O café hoje é amargo. Não tem açúcar que resolva, nem adianta fingir surpresa. Tem coisa que, quando a gente mexe, solta cheiro. E não é de café fresco. É de exploração antiga, reincidente, incorporada ao cotidiano como se fosse normalidade administrativa.
A exploração que se repete
A gente já viu esse filme antes. Durante o bolsonarismo, o ataque ao combate ao trabalho escravo foi explícito. Não havia sutileza. Tentaram mudar o conceito legal de trabalho análogo à escravidão, pressionaram auditores fiscais, desmontaram estruturas de fiscalização e transformaram o explorador em vítima de um Estado supostamente opressor. Empresários flagrados em situações degradantes eram tratados como injustiçados. O trabalhador explorado virava detalhe. Passava-se pano sem constrangimento, em nome de um desenvolvimento econômico que sempre teve o mesmo destino: o lucro concentrado.
O verniz mudou
O que causa espanto agora é perceber ecos disso surgindo sob outro verniz.
Quando auditores fiscais entram em greve ou paralisam operações denunciando interferência política direta do ministro do Trabalho, o problema deixa de ser administrativo e passa a ser moral. Revisar processos técnicos já concluídos, relativizar a chamada lista suja, criar insegurança jurídica para quem fiscaliza não é gesto neutro. É sinalização. E empresário entende sinal rápido.
O discurso muda, mas o efeito começa a se aproximar perigosamente do que se viu no bolsonarismo. Lá, a hostilidade aberta ao combate ao trabalho escravo. Aqui, a contenção silenciosa. Lá, o ataque frontal. Aqui, a mão no freio enquanto se fala em diálogo, cautela e mediação. Para quem está sendo explorado, a diferença é mínima.
O trabalhismo em xeque
Há uma ironia amarga nisso tudo.
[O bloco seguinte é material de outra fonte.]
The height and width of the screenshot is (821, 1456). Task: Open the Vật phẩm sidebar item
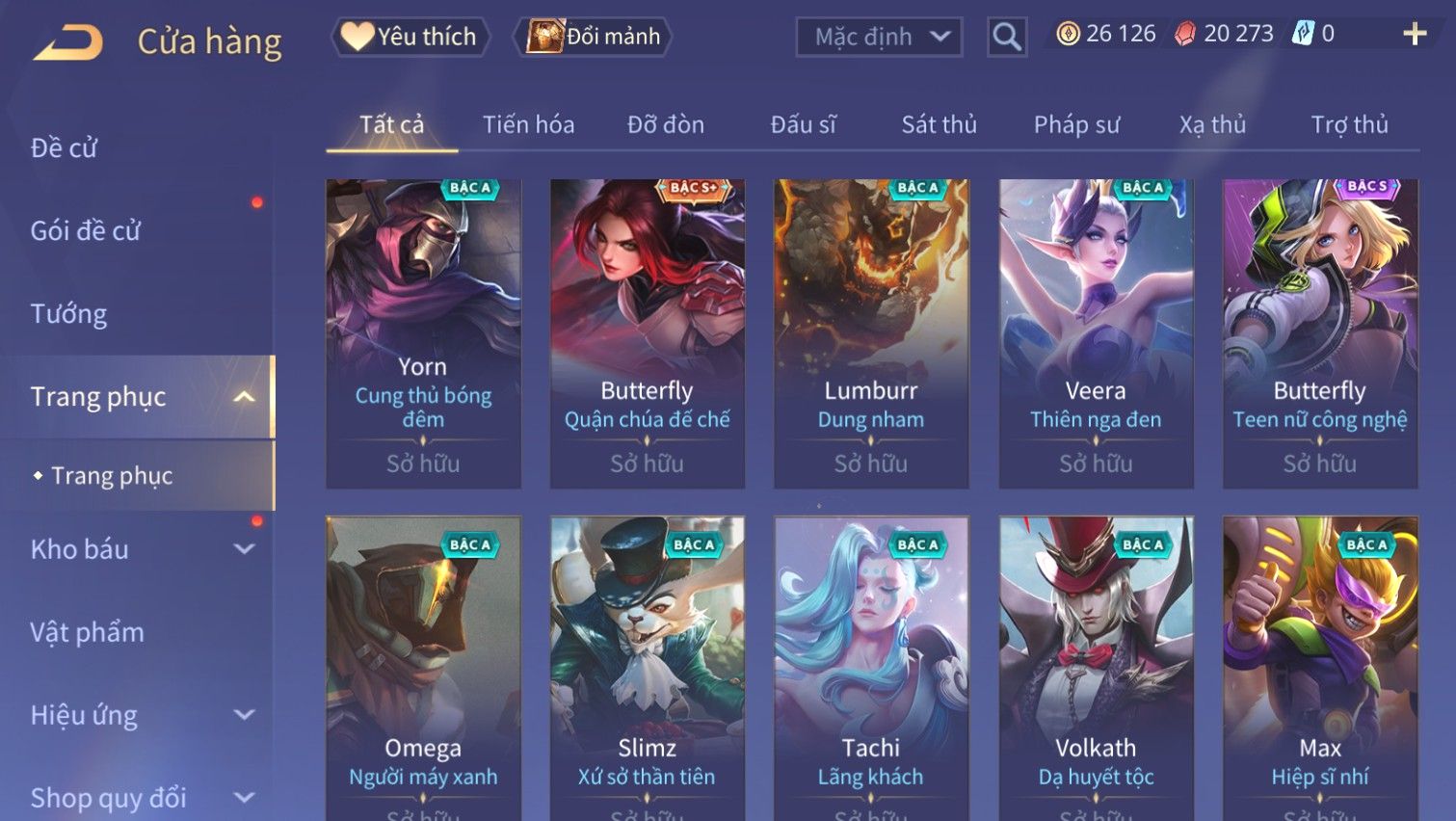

O Ministério do Trabalho hoje está sob comando de um partido que nasceu do trabalhismo, herdeiro de Brizola, historicamente alinhado à defesa do trabalhador contra o abuso do capital. Mas o PDT que ocupa cargos hoje já não é aquele. Nem nacionalmente, nem no Sul, nem em Santa Catarina. O partido foi se adaptando ao ambiente conservador, às alianças pragmáticas, ao cálculo eleitoral, até o ponto em que a defesa intransigente do trabalhador passou a ser um incômodo político.
Quando Ciro Gomes deixa o PDT e passa a flertar com a direita, ele não inaugura essa crise. Ele apenas expõe uma mudança que já estava em curso. O resultado é uma legenda que mantém o nome trabalhista, mas tolera práticas que enfraquecem justamente quem deveria proteger.
E quem paga a conta?
O combate ao trabalho escravo não pode depender da boa vontade do ministro da vez. Precisa ser técnico, autônomo e blindado contra interferência política. Toda vez que um governo sinaliza tolerância, relativização ou excesso de cuidado com o explorador, o recado chega rápido ao campo, à obra, ao galpão, à oficina. E quem paga é o trabalhador, com o corpo e com a dignidade, não esquecendo que muitas vezes com a vida.
O bolsonarismo fez isso às claras. O que se vê agora preocupa porque lembra demais, ainda que com outra retórica. Passar pano para trabalho escravo, seja por ideologia, seja por cálculo político, continua sendo passar pano para trabalho escravo. E esse café, quando servido assim, nunca desce sem amargar.